Muhteşem Yüzyıl'cıların tarihi değiştirip Şehzade Bayezıt'ı savaş meydanında okla öldürebileceklerine zaten ihtimal vermiyordum. Nitekim, bizzat okçuluk öğrettiği yeğeninin attığı ok, Bayezıt'a sadece yara verdi ve onu 'dramatik akıbetinden' alıkoyamadı...
Bölümün en dokunaklı kısmı, baba Kanuni Sultan Süleyman ile oğul Bayezıt arasında haftalarca süren mektuplaşmaydı. Fırtınalı hislerini mısralara döken baba ile oğlun birbirlerine edebi değer içeren muazzam mektuplarla hitap ettiği anlar, ekran başındakilere duygusal anlar yaşattı.
Bayezıt, suçsuzluğunu dile getirip af dilemeye çalışırken, Kanuni ise oğlunun öncelikle tövbe etmesi konusunda ısrar etti.
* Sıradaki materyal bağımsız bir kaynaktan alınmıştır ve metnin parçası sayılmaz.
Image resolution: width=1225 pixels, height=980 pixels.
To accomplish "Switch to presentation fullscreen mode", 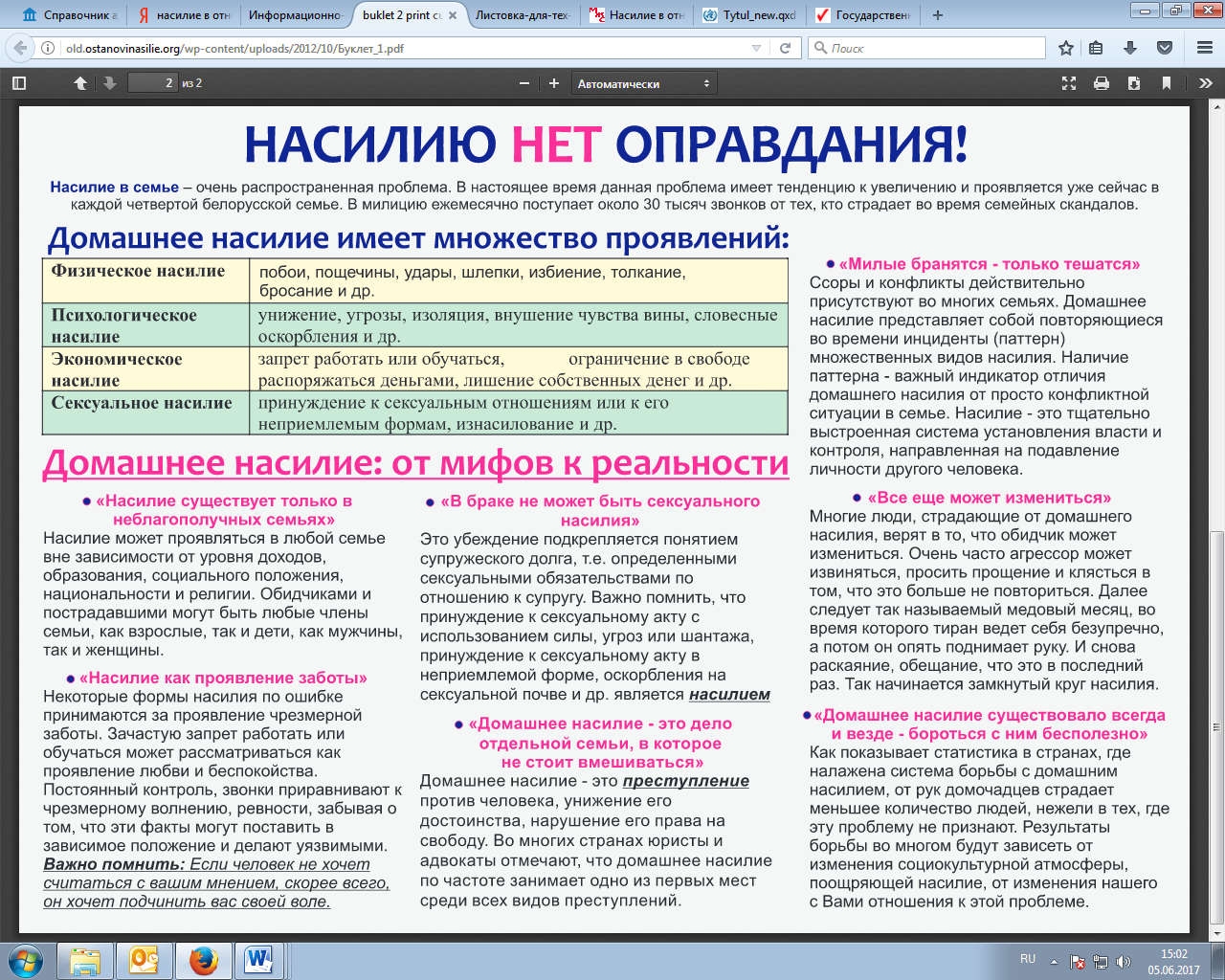I will pos(1069,83).
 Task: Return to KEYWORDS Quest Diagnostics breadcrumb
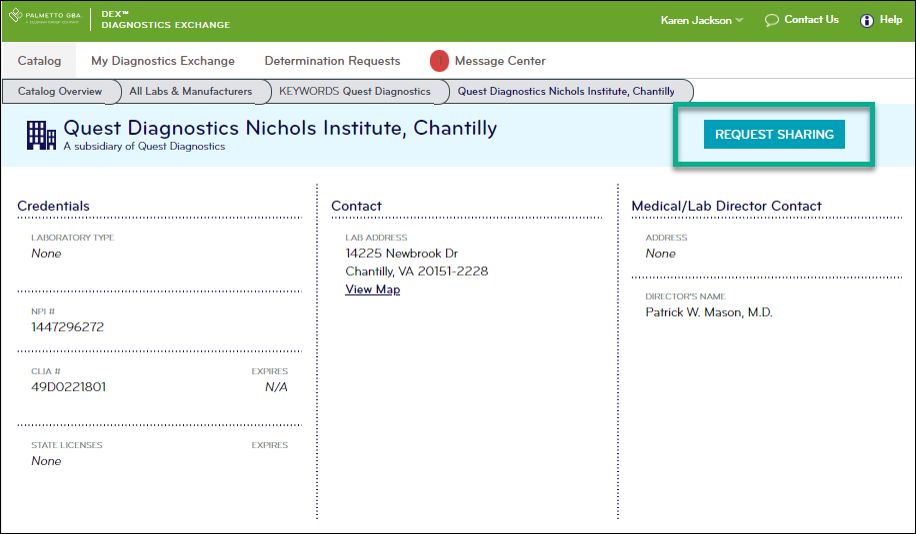coord(354,92)
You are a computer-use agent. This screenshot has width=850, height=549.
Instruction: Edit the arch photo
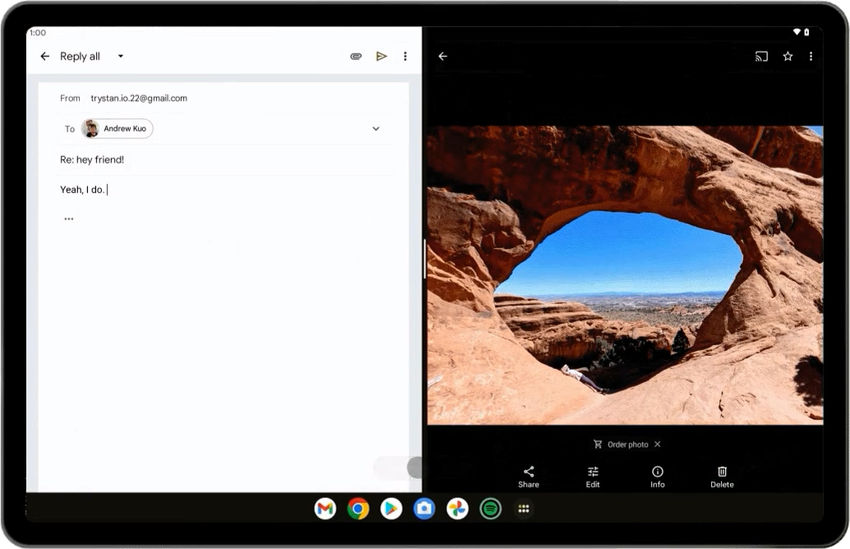593,476
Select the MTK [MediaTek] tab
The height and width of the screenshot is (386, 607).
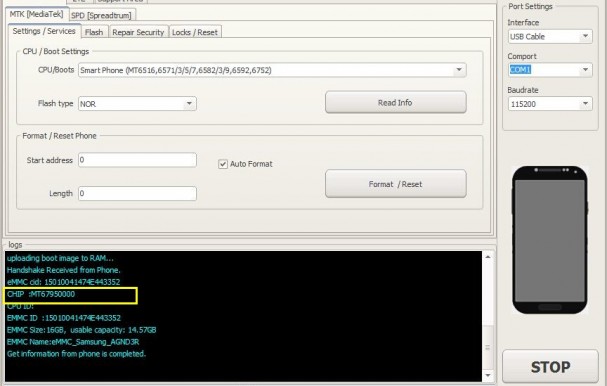coord(36,14)
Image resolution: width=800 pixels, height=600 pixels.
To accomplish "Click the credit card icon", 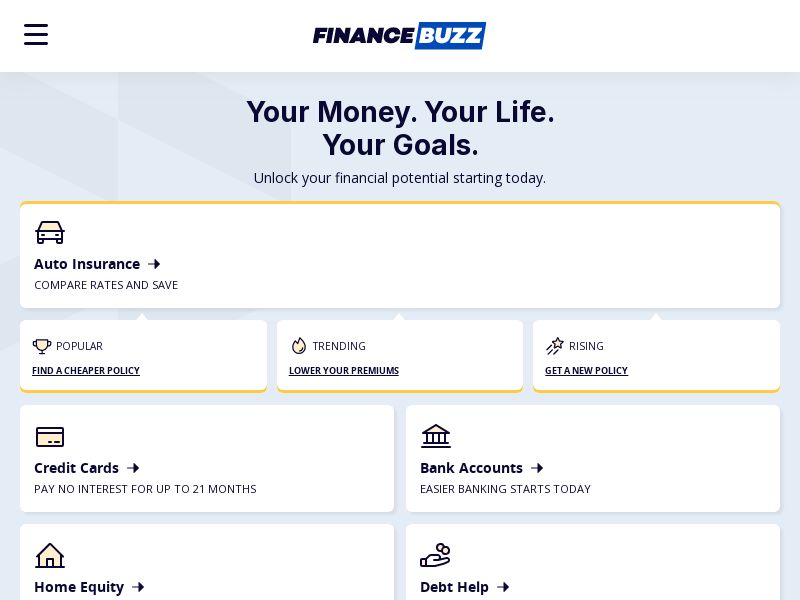I will (50, 437).
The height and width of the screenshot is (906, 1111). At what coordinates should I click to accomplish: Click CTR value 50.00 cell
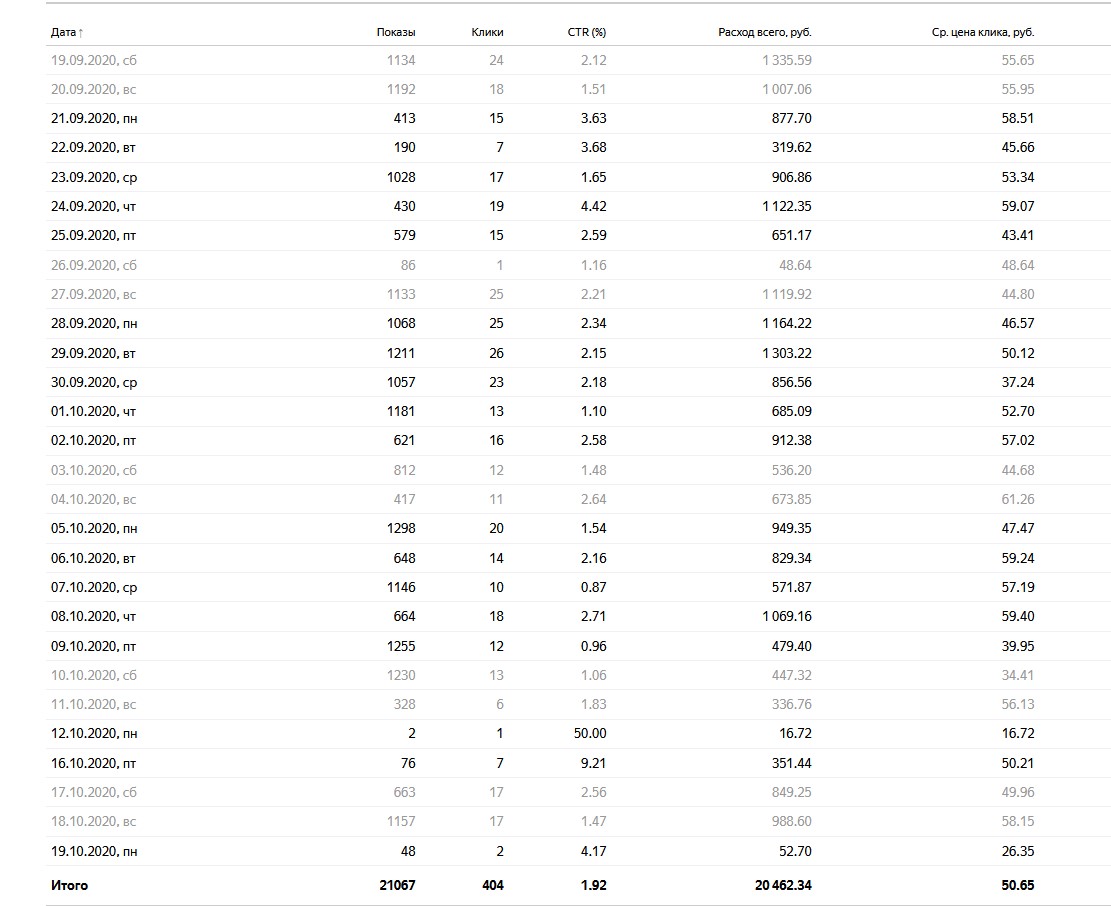tap(590, 733)
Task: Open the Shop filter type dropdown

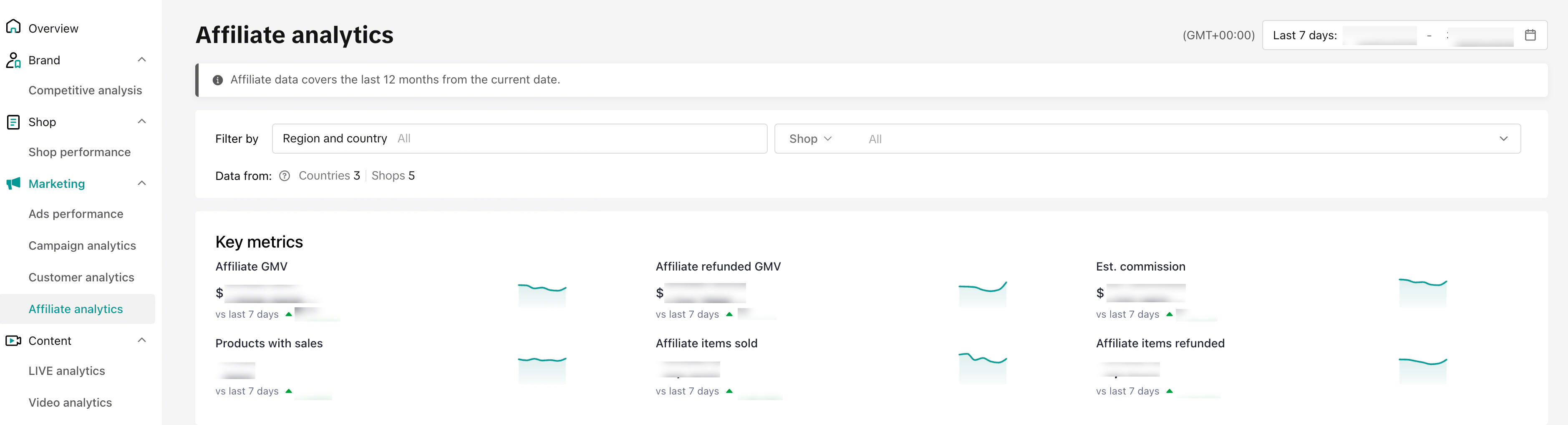Action: tap(810, 139)
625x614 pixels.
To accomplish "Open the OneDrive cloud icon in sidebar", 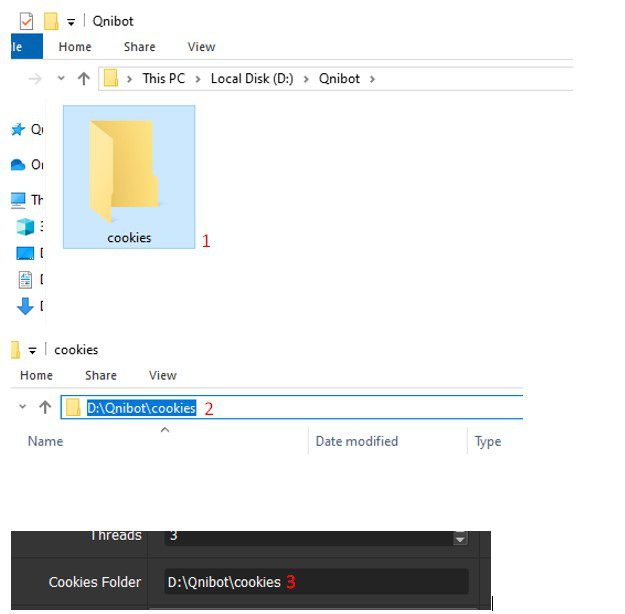I will pos(18,164).
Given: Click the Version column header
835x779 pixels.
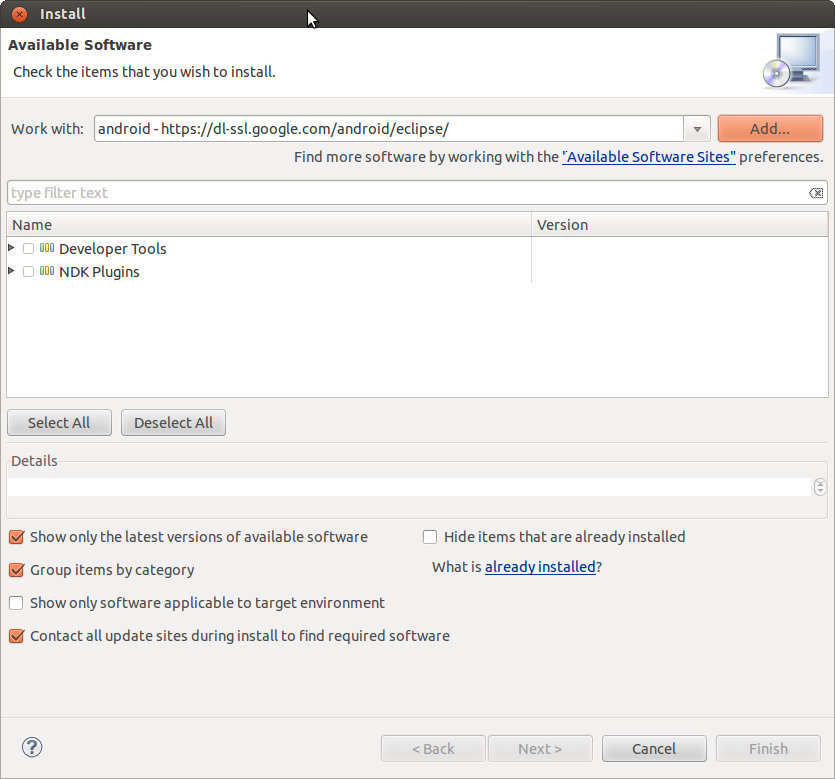Looking at the screenshot, I should [x=678, y=225].
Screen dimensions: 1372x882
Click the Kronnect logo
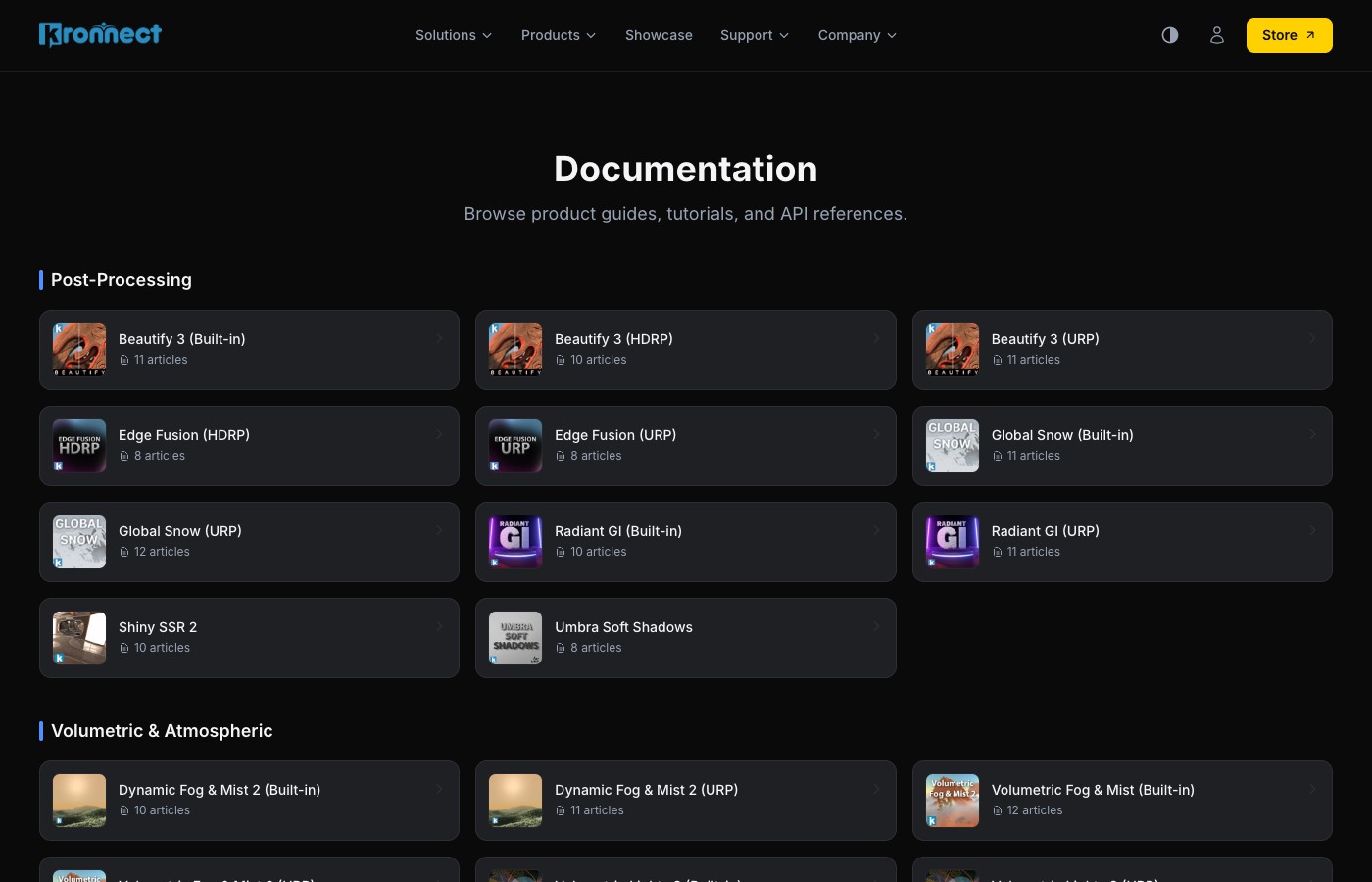[x=100, y=34]
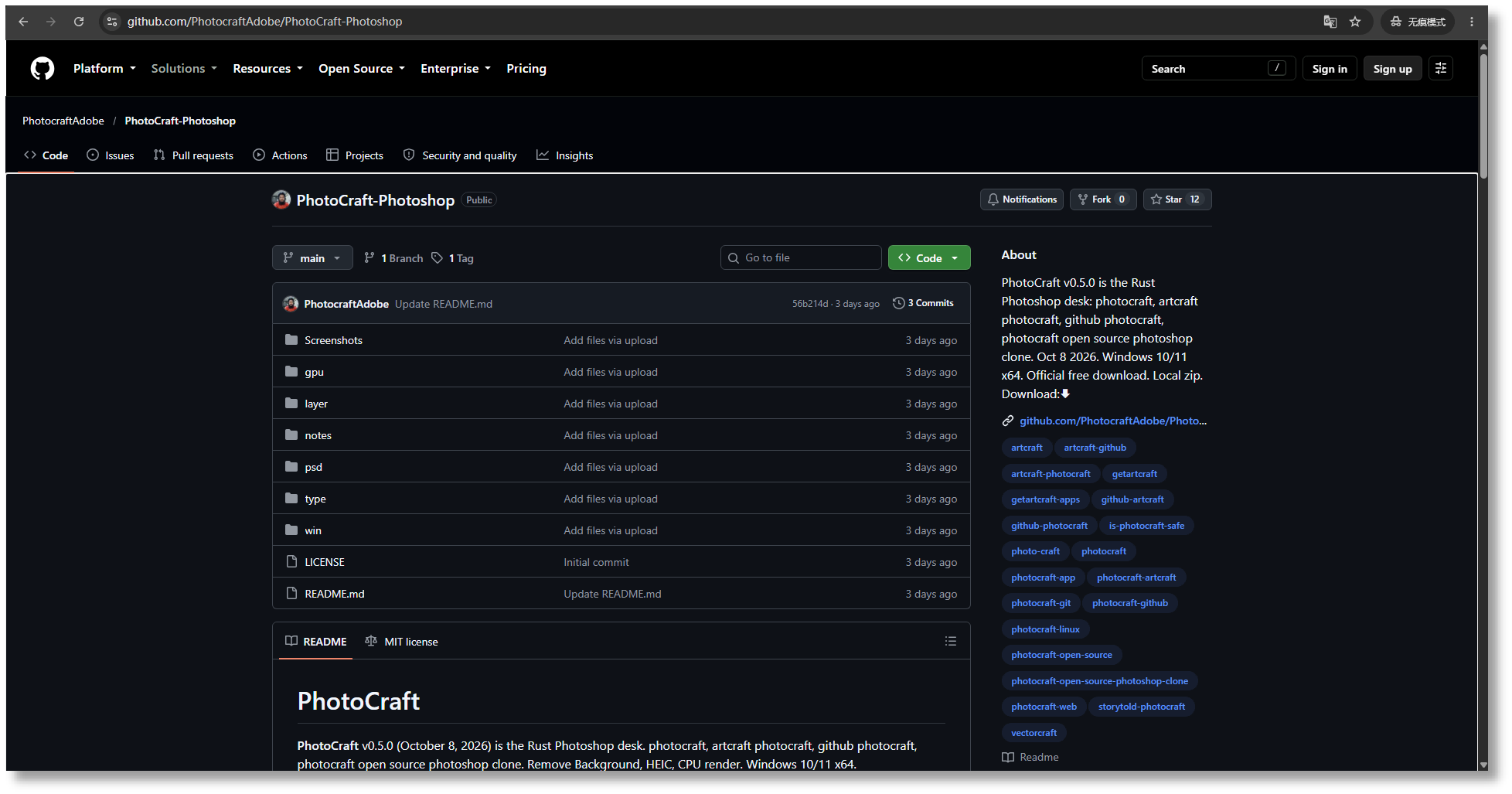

Bayezıt her fırsatta babasına duyduğu bağlılığı yakın çevresi ile yaptığı konuşmalarda dile getirirken, Osmanlı hanedanının baş düşmanı Şah Tahmasb'ın "Birlikte Payitaht'a yürüyelim, Kanuni'yi devirelim" teklifini "Bunu duymamış olayım" diyerek geri çevirdi. Ancak ne yaparsa yapsın, babası tarafından kaleminin kırılmasına engel olamadı.
Halit Ergenç ise Kanuni Sultan Süleyman rolünde büyüdükçe büyüyor. Diziyi bir kenara bıraktım, sadece onu bu rolde izleyemeyecek olduğum için Muhteşem Yüzyıl'ın bitmesini hiç istemiyorum.
Özellikle, Şehzade Bayezıt'ın savaş meydanında yaralandığını ama sağ kurtulduğunu haber aldığı anda Kanuni'nin o çelişkili ruh halini öyle güzel yorumlayıp bizlere öyle etkileyici bir tablo olarak sundu ki... Oğlu kurtulduğu için sevinsin mi, yoksa onu kendi elleriyle öldürmek zorunda kalacağı için üzülsün mü bilemedi. Yüzüne düşen o gölgeli ruh hali, Halit Ergenç'in enfes performansıyla bir oyunculuk resitaline dönüşüverdi.
İyi yazıldığından da olabilir, iyi yönetildiğinden de... Ya da oyuncular iyi seçildiği için olabilir... Sebebi her ne olursa olsun, Muhteşem Yüzyıl setine giren her oyuncu, en küçük rolü bile büyütüp yeşertiyor. Son örnek de Tahmasb rolündeki Sermet Yeşil oldu. Daha önce Leyla ile Mecnun ve Behzat Ç. dizilerinde izlediğimiz, Şubat dizisinde canlandırdığı 'Deli İbrahim' rolü nedeniyle isminin yanına uğurlu çentiğimizi attığımız Yeşil, ihtiraslı Tahmasb'ı müthiş bir cazibe ile ekranlara taşımasını bildi.
Eminim ki yıllar sonra Muhteşem Yüzyıl'ı, bir dönem dizisinden daha ziyade bir oyunculuk atölyesi ya da yabancıların deyimiyle 'workshop' olarak anımsayacağız.